Gundlach, striking a conciliatory note, said Chair Jerome Powell has regained market credibility. A mild recession would be the “best possible outcome for all financial markets,” he said in interview with CNBC. DoubleLine manages $107 billion in assets.

The S&P 500 jumped 2.6% and the Nasdaq 100 soared by the most since November 2020 after Powell said the central bank would slow the pace of rate increases at some point after the the steepest back-to-back hikes since the 1980s. The fed funds rate, now in a range of 2.25%-2.5%, is at a level that most policy makers see as consistent with the long-term neutral rate.

Which view of the Fed’s inflation-fighting prowess ultimately wins out is the question looming over every asset class at the moment.

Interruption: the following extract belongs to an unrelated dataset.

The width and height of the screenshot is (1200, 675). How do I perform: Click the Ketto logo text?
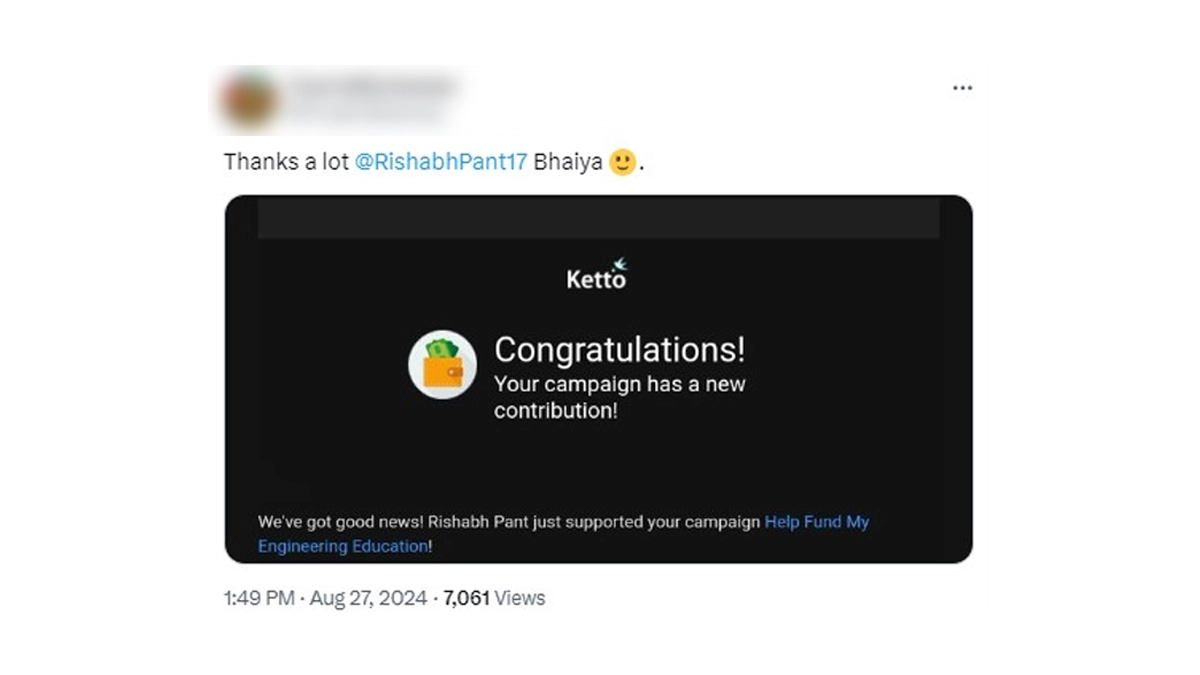pyautogui.click(x=595, y=279)
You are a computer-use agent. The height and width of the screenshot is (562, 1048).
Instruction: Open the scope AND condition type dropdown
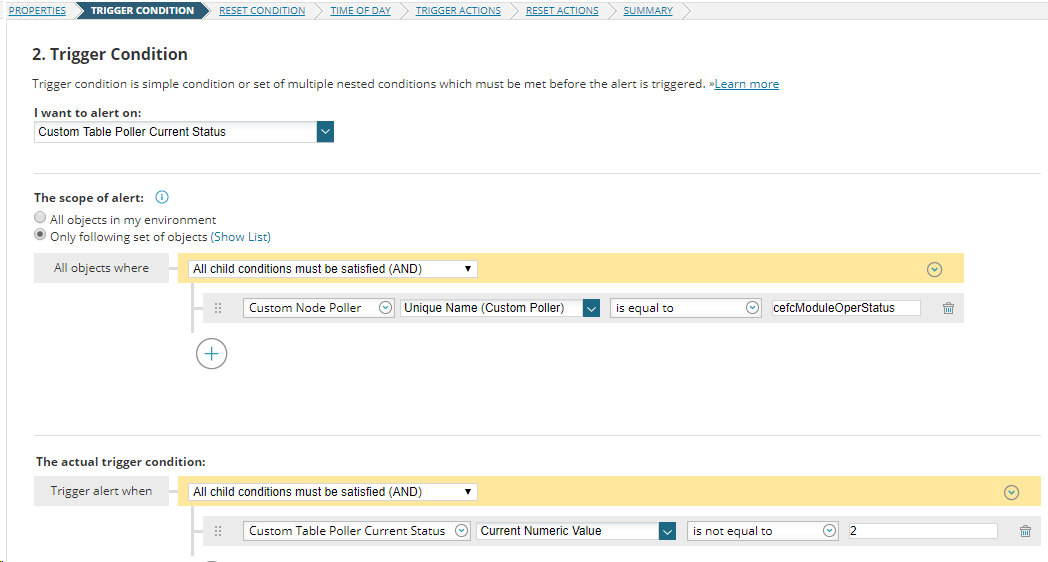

Recent signs have pointed to cooling price pressures, aligning with the view of Gundlach, who sees rates ending the year at 3%. Commodity prices have fallen in recent weeks, breakevens are well below their highs and US Treasury yields have declined across the curve. Coming into the policy gathering, exchange-traded fund investors offloaded their inflation hedges in a “vote of confidence” in the Fed’s campaign to cool the hottest inflation since the early 1980s.

The two investing titans are historic rivals, but they agree on one thing: That the lack of forward guidance going forward is likely to help reduce volatility in markets. Powell on Wednesday said the Fed would scrap explicit guidance on the pace of rate hikes, instead calibrating based on upcoming inflation data.

“Forward guidance was created in hell,” Minerd said. “I would blame forward guidance for the market instability that we’ve had over the last six months.”